“Why would we want government dictating affairs of the heart?”
-Mark Leno, D-San Francisco
“How many times in legislatures across the country have debates come up where things were happening that were historic? And we may be in the middle of a sweep like that. And I realized that I owe it to my friends to stand up and verbalize that I don’t support this. And I owe it to that sweep of history to at least stand up in some small way and say I don’t think it should go this way. I don’t think we should support the bill. I don’t know if I’m right. I feel like I’m right.”
-Mike Villines, R-Clovis
“Civil rights under the law aren’t to be decided at the ballot box. They’re derived from the constitution of the United States. It doesn’t matter whether (marriage for same-sex couples) is a popular or unpopular issue. It’s our obligation to protect the rights that are guaranteed by the constitution of the United States.”
-Paul Krekorian, D-Burbank
“I don’t believe we have an equal protection issue here. Any one person in this state can marry any one other person of the opposite sex. That is something that applies universally.”
-Chuck DeVore, R-Irvine
“I appreciate the fact that we’re probably going to pass this (legislation) today and that’s just a signal of where history is going and that we’re going to be on the right side of history.”
-John Laird, D-Santa Cruz
“As a Christian I do believe that the act of homosexuality is immoral. I think that it is inappropriate to suggest that it is anything other than a choice. And I do think that because of those facts, I think it is also inappropriate to ask this government to institutionalize and recognize what is considered as an immoral choice.”
-Anthony Adams, R-Hesperia
“Domestic partnerships are a good thing, but they are not enough. Limiting the rights and obligations, for that matter, of same-sex couples to domestic partnerships continues to send the false message that somehow they are diminished in our society, and that is not the message that any of us should affirm in this house.”

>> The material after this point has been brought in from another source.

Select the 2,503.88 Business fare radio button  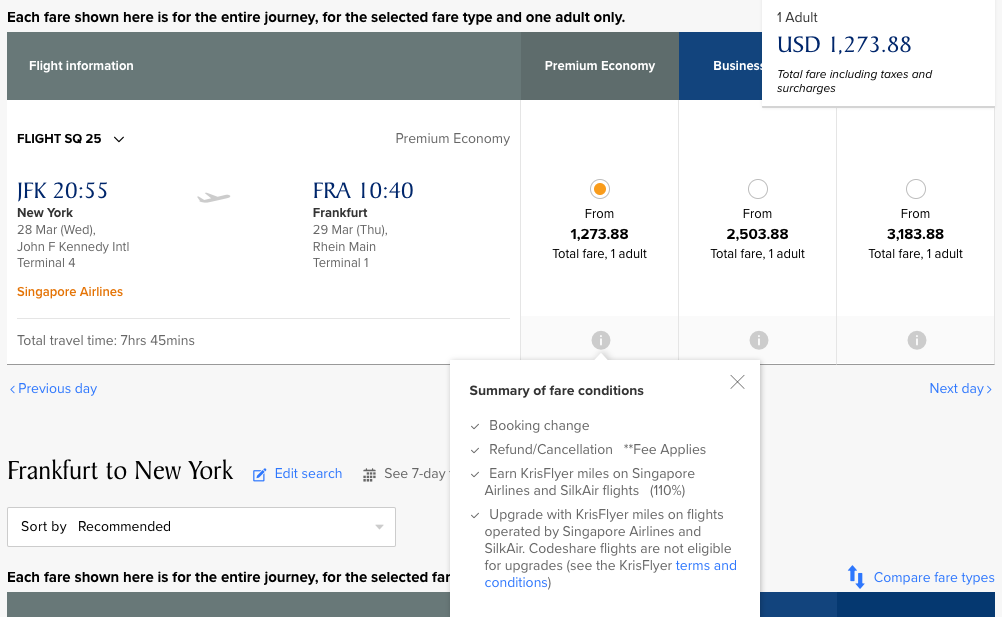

-Mike Feuer, D-Los Angeles
“If this is really about letting anyone who is in love get married, then why limit it? Why not have AB 43 include multiple wives and other people? If everybody in Kiwanis – I belong to Kiwanis and we all care about each other and we’re all concerned about each other – why couldn’t we as Kiwanis get married? I think this is a slippery slope…”
-Joel Anderson, R-La Mesa
“Currently it’s possible for a man and woman who may have known each other only a few hours to run off to Las Vegas and be married. And under this scenario, this couple would be afforded all the rights of marriage, no questions asked. And yet a same-sex couple who has shared a life, a home, a family for five, 10, 25 years or more, some of whom are our colleagues right here in the Legislature, are not afforded these rights. How does that protect marriage?”
-Patty Berg, D-Eureka
“Marriage is a sacred institution, and as a Christian I need to speak about this issue with the truth and I need to speak it in love and so that’s what I’m doing here. Marriage is the foundation of western civilization. Tradition is critical within a society. I think we tend, especially in California here, to kind of upend tradition and kind of throw it to the wind.”
-Ted Gaines, R-Roseville
“When I think about my family and I think about my older brother Michael, who happens to be gay, and I think about sitting across the dinner table from him or someone else’s son, daughter, brother, sister, aunt or uncle, I am not going to tell that individual that they have any less rights in this state or in this country than any one of us in this room. We all have those same rights. That is what this country is about. That is what this state is about. And that is why I am supporting this bill.”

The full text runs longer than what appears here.